Antrag des Bundesrates

Le Conseil fédéral propose de rejeter la motion.

Stellungnahme des Bundesrates

Le Conseil fédéral partage l'avis de l'auteur de la motion : un environnement intact est une condition de base pour toute économie. La politique environnementale est, dans ce sens, liée à la gestion des ressources, et donc aussi importante pour la politique économique. La Suisse s'engage activement pour que les dispositions internationales n'entravent pas une protection efficace de l'environnement et une utilisation durable des ressources, mais qu'au contraire, elles les favorisent.

L'auteur de la motion laisse entendre que la politique commerciale actuelle irait à l'encontre de cet objectif. Cette affirmation ne correspond pas à la réalité. Le système commercial multilatéral de l'OMC reconnaît expressément les interactions entre commerce et environnement. Les négociations relatives au commerce et à l'environnement qui se déroulent dans le cadre du cycle de Doha reposent sur le principe que le commerce et l'environnement sont des systèmes qui se soutiennent mutuellement et qui peuvent et doivent tenir compte l'un de l'autre. La Suisse s'attelle aussi, dans le domaine des accords de libre-échange qu'elle négocie dans le cadre de l'AELE ou de manière bilatérale, à traiter des questions environnementales - pour autant que ses partenaires commerciaux soient d'accord.
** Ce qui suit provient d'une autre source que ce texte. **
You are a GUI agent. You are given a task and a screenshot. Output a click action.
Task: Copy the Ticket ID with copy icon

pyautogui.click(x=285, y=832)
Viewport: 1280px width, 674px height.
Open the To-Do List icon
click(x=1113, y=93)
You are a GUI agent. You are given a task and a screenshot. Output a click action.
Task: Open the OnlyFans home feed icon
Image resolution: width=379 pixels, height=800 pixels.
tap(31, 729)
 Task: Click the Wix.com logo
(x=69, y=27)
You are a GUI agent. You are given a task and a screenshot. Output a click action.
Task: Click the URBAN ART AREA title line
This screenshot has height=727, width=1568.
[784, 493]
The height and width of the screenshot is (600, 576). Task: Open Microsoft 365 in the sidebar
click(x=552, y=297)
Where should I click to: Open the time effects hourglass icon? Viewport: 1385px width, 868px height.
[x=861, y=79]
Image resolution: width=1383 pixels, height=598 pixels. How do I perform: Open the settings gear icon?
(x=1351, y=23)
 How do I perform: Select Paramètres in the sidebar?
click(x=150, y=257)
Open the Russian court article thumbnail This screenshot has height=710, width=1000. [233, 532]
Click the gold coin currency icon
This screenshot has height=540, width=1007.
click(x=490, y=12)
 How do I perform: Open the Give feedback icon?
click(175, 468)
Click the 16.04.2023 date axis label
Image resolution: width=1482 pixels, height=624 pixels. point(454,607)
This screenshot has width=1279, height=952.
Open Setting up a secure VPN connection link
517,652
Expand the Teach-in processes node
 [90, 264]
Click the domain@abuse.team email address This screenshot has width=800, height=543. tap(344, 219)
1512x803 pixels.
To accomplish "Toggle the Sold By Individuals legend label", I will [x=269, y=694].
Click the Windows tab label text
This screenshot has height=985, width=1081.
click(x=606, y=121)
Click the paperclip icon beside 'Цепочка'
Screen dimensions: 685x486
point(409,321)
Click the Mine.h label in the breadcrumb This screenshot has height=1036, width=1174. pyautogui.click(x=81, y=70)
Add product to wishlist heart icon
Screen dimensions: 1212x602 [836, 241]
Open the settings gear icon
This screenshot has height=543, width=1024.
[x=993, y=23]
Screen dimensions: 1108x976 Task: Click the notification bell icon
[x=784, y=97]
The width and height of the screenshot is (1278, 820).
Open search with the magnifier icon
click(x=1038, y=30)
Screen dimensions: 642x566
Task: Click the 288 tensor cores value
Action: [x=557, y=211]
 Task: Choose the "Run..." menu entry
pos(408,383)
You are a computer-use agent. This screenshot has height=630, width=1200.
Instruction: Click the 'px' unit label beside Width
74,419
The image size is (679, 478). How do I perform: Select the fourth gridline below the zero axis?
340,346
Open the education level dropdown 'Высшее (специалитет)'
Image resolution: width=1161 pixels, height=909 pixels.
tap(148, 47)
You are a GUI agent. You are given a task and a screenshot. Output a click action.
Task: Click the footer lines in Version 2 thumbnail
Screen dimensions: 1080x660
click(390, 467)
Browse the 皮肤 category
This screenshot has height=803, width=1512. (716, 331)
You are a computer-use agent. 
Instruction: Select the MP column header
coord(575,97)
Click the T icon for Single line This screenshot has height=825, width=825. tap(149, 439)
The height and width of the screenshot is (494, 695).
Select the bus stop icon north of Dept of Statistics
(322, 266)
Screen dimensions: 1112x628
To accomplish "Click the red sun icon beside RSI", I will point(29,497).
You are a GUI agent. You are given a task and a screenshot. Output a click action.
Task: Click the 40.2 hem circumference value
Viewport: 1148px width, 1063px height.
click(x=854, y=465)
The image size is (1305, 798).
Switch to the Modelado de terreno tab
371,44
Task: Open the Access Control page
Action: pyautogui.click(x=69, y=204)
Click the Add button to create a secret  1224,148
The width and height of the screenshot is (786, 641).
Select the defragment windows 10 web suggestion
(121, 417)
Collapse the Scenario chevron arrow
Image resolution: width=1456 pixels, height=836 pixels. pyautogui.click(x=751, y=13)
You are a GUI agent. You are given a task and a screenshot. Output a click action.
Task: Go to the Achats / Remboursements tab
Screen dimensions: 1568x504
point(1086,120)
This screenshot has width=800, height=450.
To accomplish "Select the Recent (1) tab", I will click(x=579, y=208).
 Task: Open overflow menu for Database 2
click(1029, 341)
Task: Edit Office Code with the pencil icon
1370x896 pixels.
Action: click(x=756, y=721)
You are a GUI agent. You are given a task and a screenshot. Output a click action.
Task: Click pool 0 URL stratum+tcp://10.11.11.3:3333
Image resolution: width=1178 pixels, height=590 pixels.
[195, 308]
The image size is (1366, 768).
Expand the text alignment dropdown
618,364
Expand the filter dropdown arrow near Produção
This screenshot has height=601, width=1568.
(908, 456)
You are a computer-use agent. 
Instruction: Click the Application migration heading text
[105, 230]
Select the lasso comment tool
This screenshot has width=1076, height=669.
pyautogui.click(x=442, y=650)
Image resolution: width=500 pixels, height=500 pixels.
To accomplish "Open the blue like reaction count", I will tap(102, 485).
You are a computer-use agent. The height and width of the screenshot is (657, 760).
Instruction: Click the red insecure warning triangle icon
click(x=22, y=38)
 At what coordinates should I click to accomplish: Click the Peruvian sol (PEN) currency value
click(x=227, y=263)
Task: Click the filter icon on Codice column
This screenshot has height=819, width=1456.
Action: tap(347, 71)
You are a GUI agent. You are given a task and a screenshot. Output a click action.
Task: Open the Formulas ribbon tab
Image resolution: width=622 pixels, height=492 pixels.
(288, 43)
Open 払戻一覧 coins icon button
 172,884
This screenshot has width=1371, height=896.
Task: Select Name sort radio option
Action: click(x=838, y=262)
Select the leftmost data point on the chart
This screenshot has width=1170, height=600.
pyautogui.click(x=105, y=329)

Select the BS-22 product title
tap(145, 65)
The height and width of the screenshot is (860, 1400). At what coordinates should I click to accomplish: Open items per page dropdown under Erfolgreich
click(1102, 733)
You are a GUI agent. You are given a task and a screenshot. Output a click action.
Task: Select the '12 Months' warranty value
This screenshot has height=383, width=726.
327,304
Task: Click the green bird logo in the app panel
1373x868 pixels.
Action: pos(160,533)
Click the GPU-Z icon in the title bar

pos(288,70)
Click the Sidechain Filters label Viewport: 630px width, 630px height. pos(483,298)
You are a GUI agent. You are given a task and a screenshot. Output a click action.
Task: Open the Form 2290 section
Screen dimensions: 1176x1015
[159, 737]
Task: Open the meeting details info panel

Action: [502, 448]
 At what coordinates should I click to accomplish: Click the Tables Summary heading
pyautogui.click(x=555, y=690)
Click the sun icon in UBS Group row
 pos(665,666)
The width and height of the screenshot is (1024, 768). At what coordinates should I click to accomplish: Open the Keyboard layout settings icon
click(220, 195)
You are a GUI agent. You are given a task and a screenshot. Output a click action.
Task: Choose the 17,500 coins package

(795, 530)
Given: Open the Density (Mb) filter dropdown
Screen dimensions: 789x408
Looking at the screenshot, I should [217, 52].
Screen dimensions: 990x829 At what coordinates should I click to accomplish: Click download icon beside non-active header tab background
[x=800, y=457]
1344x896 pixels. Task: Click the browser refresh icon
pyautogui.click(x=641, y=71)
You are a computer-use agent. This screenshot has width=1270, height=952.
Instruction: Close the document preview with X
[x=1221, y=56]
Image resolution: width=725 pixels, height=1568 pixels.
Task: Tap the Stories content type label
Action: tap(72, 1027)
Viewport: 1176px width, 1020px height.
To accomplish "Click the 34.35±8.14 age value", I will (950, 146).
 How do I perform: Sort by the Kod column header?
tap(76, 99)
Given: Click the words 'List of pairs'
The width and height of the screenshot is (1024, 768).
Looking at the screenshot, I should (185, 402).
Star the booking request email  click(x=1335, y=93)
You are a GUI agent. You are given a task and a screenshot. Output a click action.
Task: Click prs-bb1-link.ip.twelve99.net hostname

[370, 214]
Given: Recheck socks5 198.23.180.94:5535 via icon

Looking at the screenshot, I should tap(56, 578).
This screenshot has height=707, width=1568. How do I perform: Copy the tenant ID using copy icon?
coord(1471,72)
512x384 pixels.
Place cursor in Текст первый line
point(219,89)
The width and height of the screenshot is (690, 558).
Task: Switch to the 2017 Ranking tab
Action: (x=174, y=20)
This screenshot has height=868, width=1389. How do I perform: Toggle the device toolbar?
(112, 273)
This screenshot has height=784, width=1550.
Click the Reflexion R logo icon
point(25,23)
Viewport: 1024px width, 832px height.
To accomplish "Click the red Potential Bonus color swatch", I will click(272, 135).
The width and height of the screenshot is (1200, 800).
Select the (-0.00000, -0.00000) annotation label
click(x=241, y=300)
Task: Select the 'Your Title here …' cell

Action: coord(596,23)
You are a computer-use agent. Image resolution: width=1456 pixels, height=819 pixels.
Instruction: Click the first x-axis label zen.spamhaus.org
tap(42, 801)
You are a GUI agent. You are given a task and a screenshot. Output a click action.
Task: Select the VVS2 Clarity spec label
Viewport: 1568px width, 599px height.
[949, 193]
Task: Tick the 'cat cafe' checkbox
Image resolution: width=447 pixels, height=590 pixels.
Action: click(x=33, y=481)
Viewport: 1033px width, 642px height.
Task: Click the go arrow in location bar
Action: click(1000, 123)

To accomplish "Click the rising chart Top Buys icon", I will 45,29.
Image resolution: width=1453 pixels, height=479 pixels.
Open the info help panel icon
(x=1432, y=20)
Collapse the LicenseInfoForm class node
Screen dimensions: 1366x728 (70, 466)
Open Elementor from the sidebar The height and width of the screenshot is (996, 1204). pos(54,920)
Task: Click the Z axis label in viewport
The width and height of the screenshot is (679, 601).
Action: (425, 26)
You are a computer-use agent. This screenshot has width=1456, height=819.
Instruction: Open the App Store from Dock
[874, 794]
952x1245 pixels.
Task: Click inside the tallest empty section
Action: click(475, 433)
Comme le demande la motion, de nouvelles règles commerciales visant à favoriser la diffusion d'innovations techniques en faveur de l'environnement sont actuellement en discussion. Le Comité de l'Environnement de l'OMC a été explicitement chargé de définir certains biens et services comme des biens et services environnementaux, pour promouvoir leur commerce en supprimant les droits de douane et les obstacles non tarifaires respectifs. Dans ce contexte, la Suisse a proposé une liste de 153 biens environnementaux à l'OMC. La question de savoir si et dans quelle mesure les processus et les méthodes de production (préjudiciables à l'environnement) pourraient influencer le régime tarifaire des produits est très contestée au sein de l'OMC. Il n'en reste pas moins que la Suisse soutient, aussi dans le cadre de l'OMC, que les questions environnementales pourraient être plus considérées que jusqu'à présent, par exemple en appliquant des standards de production durable comme critère de régime tarifaire. Outre son activité au sein de l'OMC, la Suisse promeut aussi l'utilisation de technologies respectueuses de l'environnement pour une production éco-efficiente dans le cadre de la coopération économique au développement. Les requêtes du motionnaire sont par conséquent déjà remplies à ce jour.

Le Conseil fédéral propose de rejeter la motion.